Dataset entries
------------------------------

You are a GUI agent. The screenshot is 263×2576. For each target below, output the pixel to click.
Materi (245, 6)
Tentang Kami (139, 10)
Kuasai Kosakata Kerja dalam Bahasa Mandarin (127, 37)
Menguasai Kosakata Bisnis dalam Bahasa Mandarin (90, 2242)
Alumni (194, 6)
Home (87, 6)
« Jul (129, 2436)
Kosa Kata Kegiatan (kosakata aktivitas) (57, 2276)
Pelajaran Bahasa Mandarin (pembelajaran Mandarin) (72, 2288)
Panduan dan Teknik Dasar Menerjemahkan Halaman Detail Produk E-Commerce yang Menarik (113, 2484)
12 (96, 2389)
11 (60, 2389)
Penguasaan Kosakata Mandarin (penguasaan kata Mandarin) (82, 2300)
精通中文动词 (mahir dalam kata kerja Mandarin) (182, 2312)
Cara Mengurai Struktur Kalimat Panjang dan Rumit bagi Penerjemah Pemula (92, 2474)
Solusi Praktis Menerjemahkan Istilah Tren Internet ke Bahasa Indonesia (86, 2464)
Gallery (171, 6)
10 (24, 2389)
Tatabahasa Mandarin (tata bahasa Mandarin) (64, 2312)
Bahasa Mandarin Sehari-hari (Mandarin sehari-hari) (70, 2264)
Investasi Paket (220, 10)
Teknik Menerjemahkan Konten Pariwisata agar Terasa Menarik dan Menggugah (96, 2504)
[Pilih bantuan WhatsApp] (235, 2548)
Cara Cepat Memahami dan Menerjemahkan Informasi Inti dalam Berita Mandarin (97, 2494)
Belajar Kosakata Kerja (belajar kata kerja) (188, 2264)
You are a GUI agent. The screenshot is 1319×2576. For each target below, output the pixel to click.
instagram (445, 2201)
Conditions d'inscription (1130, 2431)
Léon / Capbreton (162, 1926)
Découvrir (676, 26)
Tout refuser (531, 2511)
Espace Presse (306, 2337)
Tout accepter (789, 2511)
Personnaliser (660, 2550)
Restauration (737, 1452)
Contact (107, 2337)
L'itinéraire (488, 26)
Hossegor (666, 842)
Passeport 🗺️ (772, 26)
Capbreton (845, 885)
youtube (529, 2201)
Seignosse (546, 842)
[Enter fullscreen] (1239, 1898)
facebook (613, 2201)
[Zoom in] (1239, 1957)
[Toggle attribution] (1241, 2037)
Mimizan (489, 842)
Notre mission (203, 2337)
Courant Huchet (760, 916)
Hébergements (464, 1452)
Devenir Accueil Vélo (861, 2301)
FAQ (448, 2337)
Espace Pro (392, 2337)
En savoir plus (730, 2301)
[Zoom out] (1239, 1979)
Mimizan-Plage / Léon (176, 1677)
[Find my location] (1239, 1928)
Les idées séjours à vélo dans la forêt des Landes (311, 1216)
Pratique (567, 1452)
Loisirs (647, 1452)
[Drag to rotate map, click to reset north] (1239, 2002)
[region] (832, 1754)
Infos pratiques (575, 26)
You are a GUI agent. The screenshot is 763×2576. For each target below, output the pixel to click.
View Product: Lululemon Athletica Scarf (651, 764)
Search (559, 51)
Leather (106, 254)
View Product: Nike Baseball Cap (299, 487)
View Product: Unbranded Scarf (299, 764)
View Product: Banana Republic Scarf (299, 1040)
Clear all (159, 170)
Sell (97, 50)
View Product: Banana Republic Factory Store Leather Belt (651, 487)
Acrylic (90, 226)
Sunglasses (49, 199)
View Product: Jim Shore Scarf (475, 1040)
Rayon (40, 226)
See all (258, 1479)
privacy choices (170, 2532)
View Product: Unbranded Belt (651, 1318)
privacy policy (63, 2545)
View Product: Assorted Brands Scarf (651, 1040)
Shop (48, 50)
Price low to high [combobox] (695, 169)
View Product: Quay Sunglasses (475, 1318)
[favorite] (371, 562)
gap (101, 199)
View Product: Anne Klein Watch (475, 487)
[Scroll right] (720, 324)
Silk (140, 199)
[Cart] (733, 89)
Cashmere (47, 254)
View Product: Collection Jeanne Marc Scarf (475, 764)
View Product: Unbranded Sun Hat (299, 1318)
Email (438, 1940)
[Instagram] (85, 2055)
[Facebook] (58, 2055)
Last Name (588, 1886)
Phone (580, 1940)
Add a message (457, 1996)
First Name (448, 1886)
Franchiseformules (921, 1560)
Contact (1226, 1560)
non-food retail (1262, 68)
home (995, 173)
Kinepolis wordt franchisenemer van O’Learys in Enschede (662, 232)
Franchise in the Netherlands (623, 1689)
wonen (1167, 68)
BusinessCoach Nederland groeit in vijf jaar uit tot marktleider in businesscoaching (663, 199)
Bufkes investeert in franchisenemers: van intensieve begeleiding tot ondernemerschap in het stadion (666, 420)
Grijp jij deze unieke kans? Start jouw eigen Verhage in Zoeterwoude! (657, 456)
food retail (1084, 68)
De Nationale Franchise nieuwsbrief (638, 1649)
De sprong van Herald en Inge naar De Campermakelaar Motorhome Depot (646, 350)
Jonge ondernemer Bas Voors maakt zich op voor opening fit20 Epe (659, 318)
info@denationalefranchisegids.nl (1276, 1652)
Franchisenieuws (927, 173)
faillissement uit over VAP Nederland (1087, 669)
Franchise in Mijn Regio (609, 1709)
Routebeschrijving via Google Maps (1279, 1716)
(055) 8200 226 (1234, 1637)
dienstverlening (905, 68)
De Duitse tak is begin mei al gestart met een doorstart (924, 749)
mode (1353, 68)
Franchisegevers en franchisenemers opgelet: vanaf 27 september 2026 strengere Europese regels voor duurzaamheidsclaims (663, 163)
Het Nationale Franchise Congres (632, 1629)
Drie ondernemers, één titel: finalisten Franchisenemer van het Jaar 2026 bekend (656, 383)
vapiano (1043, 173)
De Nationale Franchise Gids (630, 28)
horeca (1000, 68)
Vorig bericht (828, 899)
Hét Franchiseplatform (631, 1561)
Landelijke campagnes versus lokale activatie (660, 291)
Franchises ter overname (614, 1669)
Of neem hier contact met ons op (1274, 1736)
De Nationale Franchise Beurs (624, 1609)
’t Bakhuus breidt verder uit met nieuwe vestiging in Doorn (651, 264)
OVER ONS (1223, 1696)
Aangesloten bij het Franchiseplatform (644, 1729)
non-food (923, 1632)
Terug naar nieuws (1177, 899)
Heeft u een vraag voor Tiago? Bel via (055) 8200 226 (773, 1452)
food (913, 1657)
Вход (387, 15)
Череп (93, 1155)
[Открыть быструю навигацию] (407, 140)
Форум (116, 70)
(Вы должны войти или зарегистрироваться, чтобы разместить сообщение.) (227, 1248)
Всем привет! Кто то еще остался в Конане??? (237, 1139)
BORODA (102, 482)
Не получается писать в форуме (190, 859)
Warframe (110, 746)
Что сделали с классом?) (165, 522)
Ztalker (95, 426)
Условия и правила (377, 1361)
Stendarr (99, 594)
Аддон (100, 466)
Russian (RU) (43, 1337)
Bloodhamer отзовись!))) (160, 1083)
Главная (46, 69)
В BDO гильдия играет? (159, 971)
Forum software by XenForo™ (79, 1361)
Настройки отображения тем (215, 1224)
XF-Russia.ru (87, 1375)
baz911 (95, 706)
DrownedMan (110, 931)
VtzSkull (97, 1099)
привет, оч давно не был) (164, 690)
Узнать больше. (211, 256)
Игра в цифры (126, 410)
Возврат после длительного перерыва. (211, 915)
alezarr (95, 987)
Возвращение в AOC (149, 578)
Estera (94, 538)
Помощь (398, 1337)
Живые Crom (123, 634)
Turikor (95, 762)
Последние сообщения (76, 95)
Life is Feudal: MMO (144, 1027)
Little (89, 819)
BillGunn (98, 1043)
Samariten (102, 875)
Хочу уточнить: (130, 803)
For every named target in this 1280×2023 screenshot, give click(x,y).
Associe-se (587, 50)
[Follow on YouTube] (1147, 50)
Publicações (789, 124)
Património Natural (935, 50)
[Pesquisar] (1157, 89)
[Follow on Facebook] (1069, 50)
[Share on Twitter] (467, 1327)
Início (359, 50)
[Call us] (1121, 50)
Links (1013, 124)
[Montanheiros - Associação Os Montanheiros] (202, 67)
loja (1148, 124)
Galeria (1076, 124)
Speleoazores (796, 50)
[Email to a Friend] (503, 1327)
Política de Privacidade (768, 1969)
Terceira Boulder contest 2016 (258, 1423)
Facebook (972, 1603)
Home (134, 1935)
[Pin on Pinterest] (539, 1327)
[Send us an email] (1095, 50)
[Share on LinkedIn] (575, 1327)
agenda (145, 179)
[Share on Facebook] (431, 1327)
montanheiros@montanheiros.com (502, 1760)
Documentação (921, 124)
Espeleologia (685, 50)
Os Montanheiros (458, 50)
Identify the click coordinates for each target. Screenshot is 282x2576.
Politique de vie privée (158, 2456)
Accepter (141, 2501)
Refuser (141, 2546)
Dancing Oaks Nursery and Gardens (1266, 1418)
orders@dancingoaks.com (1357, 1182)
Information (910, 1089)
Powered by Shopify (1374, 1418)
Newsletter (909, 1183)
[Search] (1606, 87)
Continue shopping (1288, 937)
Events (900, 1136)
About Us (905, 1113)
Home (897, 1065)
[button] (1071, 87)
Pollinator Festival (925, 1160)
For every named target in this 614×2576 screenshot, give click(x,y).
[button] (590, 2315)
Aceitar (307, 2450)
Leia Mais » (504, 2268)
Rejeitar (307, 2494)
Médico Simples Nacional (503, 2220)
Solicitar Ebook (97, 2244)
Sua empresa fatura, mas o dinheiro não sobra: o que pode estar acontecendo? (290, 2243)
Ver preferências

------------------------------

◆ **Task details**
With the line that contains "Information (910, 1089)" as the start, output every line through the end of the entries exactly. Add no other lines.

◆ **Exercise response**
Information (910, 1089)
Powered by Shopify (1374, 1418)
Newsletter (909, 1183)
[Search] (1606, 87)
Continue shopping (1288, 937)
Events (900, 1136)
About Us (905, 1113)
Home (897, 1065)
[button] (1071, 87)
Pollinator Festival (925, 1160)
For every named target in this 614×2576 screenshot, give click(x,y).
[button] (590, 2315)
Aceitar (307, 2450)
Leia Mais » (504, 2268)
Rejeitar (307, 2494)
Médico Simples Nacional (503, 2220)
Solicitar Ebook (97, 2244)
Sua empresa fatura, mas o dinheiro não sobra: o que pode estar acontecendo? (290, 2243)
Ver preferências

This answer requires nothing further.